Records excerpted from a collection

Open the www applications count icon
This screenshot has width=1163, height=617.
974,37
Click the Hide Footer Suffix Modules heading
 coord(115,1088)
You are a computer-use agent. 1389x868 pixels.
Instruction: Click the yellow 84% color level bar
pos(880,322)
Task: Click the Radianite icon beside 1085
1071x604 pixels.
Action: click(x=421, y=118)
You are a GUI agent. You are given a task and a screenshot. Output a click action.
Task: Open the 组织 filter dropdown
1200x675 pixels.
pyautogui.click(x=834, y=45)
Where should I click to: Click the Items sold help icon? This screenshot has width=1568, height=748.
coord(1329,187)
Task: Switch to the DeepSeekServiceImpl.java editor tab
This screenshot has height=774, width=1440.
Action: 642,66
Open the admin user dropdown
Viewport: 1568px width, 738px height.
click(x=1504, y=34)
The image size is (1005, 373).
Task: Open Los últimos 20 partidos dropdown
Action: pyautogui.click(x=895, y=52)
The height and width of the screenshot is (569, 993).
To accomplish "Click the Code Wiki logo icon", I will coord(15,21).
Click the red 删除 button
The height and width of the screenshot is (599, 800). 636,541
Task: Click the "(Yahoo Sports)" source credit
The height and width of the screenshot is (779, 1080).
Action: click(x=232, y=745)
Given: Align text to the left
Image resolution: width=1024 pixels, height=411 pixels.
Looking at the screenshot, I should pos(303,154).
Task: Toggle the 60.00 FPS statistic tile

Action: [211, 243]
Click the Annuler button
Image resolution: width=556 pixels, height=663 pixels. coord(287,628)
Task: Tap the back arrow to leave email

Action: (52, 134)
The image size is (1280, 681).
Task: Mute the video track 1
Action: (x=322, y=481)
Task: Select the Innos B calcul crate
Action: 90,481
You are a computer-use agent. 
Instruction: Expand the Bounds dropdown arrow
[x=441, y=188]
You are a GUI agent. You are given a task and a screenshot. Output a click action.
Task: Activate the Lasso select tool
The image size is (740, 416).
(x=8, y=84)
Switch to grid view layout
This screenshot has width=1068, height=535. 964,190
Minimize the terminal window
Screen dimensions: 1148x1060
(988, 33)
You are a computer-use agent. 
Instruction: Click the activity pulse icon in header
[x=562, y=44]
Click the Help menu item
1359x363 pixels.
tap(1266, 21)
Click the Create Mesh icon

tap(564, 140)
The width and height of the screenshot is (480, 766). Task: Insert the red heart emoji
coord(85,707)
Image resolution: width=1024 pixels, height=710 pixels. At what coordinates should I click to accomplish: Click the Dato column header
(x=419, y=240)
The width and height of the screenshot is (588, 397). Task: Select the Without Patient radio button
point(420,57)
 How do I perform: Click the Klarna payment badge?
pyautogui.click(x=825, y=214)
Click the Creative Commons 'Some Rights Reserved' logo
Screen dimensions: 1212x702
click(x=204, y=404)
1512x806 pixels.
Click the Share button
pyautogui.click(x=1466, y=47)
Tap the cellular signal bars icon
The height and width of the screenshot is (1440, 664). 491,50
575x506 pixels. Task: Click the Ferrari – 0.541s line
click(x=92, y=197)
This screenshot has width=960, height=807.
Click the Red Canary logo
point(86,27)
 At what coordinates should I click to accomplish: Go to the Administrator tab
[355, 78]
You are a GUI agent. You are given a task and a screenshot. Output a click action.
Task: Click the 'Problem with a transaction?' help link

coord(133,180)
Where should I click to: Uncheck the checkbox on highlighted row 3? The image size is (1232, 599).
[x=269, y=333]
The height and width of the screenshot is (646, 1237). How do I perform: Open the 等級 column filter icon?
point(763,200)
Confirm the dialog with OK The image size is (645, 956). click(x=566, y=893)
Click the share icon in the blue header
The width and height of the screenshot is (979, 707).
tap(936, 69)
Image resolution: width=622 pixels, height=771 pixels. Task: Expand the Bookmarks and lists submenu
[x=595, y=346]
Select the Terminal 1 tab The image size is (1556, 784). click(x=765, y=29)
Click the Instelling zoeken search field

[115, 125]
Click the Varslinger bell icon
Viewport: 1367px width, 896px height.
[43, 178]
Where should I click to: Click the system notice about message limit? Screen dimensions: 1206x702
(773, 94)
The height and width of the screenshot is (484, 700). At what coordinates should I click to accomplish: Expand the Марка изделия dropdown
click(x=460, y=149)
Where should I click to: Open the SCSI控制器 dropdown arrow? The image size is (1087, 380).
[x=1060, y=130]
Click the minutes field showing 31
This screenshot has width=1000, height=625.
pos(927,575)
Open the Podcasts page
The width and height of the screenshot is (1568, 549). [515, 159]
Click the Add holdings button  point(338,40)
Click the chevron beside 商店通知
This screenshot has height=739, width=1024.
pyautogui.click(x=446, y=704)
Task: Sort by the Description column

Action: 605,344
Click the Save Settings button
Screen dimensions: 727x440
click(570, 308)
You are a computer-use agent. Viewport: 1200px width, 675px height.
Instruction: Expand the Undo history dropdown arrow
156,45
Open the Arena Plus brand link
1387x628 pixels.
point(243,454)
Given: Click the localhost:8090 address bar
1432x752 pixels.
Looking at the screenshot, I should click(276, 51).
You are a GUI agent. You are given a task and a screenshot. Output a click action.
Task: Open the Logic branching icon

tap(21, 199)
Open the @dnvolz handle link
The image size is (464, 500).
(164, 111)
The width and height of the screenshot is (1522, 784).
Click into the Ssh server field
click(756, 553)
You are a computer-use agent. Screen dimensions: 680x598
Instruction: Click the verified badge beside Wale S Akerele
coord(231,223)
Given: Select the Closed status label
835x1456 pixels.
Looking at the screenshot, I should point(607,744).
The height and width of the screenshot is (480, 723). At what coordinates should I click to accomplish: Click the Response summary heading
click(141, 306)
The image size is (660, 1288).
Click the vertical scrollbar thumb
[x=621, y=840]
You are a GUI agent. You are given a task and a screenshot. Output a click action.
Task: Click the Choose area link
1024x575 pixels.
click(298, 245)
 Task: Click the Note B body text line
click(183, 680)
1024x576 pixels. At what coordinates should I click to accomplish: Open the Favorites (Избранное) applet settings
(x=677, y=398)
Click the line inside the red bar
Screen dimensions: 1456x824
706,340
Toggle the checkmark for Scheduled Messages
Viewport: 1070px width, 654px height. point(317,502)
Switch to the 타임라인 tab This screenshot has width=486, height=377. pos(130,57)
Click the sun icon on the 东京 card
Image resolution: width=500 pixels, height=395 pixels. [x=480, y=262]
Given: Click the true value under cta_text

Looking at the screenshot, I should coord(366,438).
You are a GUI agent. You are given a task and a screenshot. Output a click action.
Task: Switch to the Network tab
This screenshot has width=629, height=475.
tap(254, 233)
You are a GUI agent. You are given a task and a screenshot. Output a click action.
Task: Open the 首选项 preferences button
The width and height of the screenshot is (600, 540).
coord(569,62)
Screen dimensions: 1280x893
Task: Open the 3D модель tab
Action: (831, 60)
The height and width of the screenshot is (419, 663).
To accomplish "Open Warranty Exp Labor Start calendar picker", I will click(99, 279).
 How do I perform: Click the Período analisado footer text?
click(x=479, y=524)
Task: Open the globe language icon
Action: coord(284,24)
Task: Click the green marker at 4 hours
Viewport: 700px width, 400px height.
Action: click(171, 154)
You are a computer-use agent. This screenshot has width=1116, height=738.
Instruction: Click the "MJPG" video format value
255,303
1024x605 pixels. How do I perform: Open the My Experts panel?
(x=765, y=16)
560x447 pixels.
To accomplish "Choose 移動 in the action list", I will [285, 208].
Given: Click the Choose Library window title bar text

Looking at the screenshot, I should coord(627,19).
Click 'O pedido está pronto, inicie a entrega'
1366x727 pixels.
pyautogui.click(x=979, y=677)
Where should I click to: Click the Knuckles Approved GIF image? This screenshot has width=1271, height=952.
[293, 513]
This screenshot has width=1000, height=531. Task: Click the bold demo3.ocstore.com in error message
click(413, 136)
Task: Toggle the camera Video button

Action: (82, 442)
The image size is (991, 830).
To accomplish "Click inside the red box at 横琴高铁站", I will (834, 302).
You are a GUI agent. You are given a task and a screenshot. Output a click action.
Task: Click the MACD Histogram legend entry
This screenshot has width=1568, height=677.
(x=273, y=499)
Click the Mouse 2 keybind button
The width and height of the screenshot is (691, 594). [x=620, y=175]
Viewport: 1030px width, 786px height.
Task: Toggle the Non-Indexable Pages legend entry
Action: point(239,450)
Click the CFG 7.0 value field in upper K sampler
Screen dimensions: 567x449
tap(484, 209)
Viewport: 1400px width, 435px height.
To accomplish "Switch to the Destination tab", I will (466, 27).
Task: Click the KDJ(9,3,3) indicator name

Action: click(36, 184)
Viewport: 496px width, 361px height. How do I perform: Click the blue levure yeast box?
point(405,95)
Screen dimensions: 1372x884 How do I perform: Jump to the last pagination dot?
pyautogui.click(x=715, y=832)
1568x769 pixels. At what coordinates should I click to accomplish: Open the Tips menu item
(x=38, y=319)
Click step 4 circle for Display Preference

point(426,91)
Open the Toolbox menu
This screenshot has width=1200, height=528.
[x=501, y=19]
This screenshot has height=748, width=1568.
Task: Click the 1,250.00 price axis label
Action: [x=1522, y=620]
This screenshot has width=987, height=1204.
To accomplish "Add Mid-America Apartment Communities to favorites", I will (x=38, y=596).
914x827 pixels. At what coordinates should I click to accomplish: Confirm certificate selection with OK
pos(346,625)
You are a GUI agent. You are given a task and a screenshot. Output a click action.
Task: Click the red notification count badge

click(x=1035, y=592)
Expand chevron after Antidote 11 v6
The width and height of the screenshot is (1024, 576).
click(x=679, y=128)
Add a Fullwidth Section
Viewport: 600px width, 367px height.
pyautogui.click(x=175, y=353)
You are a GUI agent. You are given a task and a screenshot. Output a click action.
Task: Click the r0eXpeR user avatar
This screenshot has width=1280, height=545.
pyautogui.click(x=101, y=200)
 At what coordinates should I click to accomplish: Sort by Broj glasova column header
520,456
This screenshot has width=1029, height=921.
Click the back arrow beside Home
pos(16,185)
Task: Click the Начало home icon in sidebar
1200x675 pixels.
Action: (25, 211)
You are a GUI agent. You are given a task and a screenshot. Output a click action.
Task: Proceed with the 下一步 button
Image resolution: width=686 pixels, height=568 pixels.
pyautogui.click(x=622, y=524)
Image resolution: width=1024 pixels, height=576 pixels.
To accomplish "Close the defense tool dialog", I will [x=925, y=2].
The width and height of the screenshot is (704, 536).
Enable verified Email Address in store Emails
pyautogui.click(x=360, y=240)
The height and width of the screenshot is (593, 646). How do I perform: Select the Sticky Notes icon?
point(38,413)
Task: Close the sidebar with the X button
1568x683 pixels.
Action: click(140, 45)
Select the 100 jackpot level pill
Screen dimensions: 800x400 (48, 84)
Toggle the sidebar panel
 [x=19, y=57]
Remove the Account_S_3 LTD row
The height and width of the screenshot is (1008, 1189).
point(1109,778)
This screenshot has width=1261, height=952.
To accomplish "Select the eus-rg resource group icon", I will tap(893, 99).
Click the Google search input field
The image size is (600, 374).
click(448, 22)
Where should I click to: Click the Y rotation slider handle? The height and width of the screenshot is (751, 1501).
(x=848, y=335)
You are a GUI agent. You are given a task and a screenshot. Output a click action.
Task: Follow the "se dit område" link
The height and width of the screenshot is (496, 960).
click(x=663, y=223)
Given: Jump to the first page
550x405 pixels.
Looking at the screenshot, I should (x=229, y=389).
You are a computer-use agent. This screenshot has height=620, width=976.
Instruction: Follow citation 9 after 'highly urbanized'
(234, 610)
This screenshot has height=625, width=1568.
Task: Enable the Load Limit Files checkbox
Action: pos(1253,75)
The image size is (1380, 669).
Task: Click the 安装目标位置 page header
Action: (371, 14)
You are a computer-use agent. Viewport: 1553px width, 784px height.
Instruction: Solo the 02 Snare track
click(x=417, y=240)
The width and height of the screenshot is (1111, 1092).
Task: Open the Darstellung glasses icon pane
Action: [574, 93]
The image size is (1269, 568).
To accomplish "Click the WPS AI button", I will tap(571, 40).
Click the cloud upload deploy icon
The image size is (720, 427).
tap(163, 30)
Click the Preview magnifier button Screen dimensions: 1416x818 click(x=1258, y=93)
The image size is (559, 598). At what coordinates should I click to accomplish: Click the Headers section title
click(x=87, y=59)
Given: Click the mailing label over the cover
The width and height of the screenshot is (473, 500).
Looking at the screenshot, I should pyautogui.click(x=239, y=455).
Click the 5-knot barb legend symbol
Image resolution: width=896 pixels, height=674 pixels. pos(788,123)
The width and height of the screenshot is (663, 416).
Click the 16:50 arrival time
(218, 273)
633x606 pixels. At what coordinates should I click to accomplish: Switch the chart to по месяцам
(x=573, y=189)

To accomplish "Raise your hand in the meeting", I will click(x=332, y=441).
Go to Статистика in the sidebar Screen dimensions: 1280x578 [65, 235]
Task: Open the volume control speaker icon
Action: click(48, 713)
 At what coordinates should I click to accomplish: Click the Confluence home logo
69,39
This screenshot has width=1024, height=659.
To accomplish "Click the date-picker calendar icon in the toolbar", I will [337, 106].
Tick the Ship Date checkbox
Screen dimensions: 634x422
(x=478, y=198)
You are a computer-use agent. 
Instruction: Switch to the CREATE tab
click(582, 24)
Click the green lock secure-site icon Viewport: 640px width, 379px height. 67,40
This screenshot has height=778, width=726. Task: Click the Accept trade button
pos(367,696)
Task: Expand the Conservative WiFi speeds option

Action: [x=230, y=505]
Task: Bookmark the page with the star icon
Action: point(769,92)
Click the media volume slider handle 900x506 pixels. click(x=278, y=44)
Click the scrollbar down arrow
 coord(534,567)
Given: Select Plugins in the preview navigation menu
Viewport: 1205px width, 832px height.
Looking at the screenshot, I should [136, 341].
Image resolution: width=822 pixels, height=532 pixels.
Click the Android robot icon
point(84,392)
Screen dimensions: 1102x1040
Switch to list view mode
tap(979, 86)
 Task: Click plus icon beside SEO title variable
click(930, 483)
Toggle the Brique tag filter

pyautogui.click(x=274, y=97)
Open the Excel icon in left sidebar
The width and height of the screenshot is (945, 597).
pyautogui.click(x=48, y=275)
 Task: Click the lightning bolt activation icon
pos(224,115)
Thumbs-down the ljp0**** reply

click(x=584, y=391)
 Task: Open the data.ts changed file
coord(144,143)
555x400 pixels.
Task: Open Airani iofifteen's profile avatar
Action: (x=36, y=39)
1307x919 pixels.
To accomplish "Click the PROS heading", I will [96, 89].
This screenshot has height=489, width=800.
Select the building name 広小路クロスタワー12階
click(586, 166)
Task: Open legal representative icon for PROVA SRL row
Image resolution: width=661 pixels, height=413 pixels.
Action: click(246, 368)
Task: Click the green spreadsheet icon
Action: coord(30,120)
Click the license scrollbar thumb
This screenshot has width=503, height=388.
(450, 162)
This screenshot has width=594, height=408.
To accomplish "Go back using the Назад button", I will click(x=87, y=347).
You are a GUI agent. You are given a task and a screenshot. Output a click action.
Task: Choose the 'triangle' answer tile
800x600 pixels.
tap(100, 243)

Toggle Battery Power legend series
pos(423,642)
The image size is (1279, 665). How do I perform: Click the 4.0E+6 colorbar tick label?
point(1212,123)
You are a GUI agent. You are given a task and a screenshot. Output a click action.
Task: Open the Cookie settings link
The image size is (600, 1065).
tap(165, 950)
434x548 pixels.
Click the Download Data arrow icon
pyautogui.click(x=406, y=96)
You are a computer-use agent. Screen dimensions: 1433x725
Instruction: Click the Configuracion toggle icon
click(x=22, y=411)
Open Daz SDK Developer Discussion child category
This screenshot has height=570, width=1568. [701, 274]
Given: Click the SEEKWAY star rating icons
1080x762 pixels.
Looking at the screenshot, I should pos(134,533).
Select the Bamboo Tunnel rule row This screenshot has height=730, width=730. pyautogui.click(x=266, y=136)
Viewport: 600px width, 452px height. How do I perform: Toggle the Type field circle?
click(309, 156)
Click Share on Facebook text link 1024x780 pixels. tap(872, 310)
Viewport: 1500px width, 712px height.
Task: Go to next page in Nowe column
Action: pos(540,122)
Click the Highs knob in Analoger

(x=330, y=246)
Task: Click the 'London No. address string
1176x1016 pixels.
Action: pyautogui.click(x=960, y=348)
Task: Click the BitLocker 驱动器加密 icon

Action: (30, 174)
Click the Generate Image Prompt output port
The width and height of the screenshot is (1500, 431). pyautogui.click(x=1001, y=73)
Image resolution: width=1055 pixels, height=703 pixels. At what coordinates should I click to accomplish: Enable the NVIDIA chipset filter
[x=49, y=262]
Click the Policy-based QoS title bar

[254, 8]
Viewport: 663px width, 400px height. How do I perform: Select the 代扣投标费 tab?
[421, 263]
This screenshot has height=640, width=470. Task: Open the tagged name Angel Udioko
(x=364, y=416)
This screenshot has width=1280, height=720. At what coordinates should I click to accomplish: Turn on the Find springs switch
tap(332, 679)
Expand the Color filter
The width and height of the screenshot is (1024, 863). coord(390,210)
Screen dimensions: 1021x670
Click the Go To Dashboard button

• Exercise brief:
There is a run of lines above from the one with "Task: Expand the Conservative" to the one with "Task: Open legal"; print exactly that run, both ends included, and nothing else.

• Task response:
Task: Expand the Conservative WiFi speeds option

Action: [x=230, y=505]
Task: Bookmark the page with the star icon
Action: point(769,92)
Click the media volume slider handle 900x506 pixels. click(x=278, y=44)
Click the scrollbar down arrow
 coord(534,567)
Given: Select Plugins in the preview navigation menu
Viewport: 1205px width, 832px height.
Looking at the screenshot, I should [136, 341].
Image resolution: width=822 pixels, height=532 pixels.
Click the Android robot icon
point(84,392)
Screen dimensions: 1102x1040
Switch to list view mode
tap(979, 86)
 Task: Click plus icon beside SEO title variable
click(930, 483)
Toggle the Brique tag filter

pyautogui.click(x=274, y=97)
Open the Excel icon in left sidebar
The width and height of the screenshot is (945, 597).
pyautogui.click(x=48, y=275)
 Task: Click the lightning bolt activation icon
pos(224,115)
Thumbs-down the ljp0**** reply

click(x=584, y=391)
 Task: Open the data.ts changed file
coord(144,143)
555x400 pixels.
Task: Open Airani iofifteen's profile avatar
Action: (x=36, y=39)
1307x919 pixels.
To accomplish "Click the PROS heading", I will [96, 89].
This screenshot has height=489, width=800.
Select the building name 広小路クロスタワー12階
click(586, 166)
Task: Open legal representative icon for PROVA SRL row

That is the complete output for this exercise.